I had my appointment with Dr. Gacek yesterday and it went very well. Even though I am not attack free yet, he definitely thinks anti-viral (Valtrex) is working for me. I really have improved so much. I asked him about the diuretic I am on, and his recommendation was not to continue it. He said that he would be concerned about the effects it can have on my body, and that over his years of practice that he has not seen that diuretics have really helped his Menieres patients. I was very reluctant to go on the diuretic in the beginning because of my concern about side effects. So as soon as we get back home from this trip, I will try to go off the diuretic. I was curious how many of you really think diuretics have helped you with Menieres? For those of you who were on it and then went off, did you notice any changes in your attacks? He also said that everyone, not just Menieres patients, should watch salt intake and not add salt to anything. But other than that, he didn't think I needed to go crazy with low sodium. That is the same thing my local ENT said. I am confused about that because so many out here seem to have sodium trigger attacks. I'll have to just experiment with that I guess. I do worry about getting too little sodium the way I am eating currently. He also stressed the importance of keeping stress low and doing whatever it takes to keep my immune system strong to help fight the virus. I'm doing John of Ohio regimen so hopefully that will really help from that standpoint. I also take Vit. D drops. Anything else anyone does to support immune system? Thanks!

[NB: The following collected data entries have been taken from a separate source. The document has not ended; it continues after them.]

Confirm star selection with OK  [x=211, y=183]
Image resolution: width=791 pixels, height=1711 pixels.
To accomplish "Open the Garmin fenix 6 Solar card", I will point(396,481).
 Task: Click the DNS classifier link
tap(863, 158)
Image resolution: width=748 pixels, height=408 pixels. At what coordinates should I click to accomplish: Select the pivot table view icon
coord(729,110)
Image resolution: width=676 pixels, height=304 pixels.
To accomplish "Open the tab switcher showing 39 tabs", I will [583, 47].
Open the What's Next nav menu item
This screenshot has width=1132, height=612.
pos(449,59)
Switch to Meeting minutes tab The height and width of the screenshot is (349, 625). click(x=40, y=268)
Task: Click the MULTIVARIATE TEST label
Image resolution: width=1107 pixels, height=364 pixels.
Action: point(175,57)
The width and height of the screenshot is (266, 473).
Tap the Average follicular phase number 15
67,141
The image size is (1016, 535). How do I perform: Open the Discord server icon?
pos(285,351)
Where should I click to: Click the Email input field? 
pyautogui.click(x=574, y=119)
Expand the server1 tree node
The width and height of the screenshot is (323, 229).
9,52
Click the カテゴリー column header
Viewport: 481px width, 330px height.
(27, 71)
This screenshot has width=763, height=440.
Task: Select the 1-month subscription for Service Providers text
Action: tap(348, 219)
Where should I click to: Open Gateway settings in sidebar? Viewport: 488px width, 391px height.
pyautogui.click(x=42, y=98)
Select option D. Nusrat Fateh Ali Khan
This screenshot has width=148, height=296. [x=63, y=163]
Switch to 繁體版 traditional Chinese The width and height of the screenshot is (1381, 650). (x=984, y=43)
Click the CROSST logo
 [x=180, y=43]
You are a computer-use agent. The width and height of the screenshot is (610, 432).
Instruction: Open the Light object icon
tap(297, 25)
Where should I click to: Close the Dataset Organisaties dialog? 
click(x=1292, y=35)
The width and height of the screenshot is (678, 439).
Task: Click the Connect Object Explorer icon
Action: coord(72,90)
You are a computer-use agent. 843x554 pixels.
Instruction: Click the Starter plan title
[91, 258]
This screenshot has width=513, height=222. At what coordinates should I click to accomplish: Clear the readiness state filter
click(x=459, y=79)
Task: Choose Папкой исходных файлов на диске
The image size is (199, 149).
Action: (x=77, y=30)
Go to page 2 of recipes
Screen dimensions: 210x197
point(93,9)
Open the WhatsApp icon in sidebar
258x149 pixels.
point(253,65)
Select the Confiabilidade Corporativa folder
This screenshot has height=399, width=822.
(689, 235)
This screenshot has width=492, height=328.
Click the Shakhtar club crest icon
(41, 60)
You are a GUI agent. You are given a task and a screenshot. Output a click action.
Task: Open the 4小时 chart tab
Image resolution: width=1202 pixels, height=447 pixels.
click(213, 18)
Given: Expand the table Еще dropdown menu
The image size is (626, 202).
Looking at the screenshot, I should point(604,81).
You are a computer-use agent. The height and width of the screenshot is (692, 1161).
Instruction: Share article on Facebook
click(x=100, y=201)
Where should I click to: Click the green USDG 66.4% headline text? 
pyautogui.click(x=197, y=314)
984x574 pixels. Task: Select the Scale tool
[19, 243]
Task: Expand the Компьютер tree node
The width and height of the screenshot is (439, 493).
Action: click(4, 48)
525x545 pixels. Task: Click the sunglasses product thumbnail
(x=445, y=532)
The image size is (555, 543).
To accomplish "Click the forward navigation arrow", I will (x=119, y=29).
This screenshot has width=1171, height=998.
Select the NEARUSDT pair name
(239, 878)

My doctor had the same advise about salt intake--not to go overboard with it. Also, I was advised when I was in the hospital not to take the diuretic--but due to my feet swelling so much my primary said to only take it when they swell--not to take it daily because I feel it adds to my Meniere's symptoms of feeling 'off kilter' and dizzy. I know it also helps with blood pressure control--that was why I was put on it originally. But now I take two b/p medications so don't feel I have to take the diuretic, except to take down feel/leg swelling. I take up to 3 a week usually--25 mg. capsule. I tried the Valtrex but since I don't have vertigo, just head pressure and dizziness--it didn't help. So, Dr. Gacek told me--by email (since I haven never seen him), to stop the Valtrex. Now I have started balance therapy (see my posts here). Hope you get some much needed relief and I do believe you are in good hands with Dr. Gacek from the report of others here on this forum.
Avoid caffeine. Salt makes no difference to me (although i do not eat a lot of it) but caffeine definitely makes a difference. Darn.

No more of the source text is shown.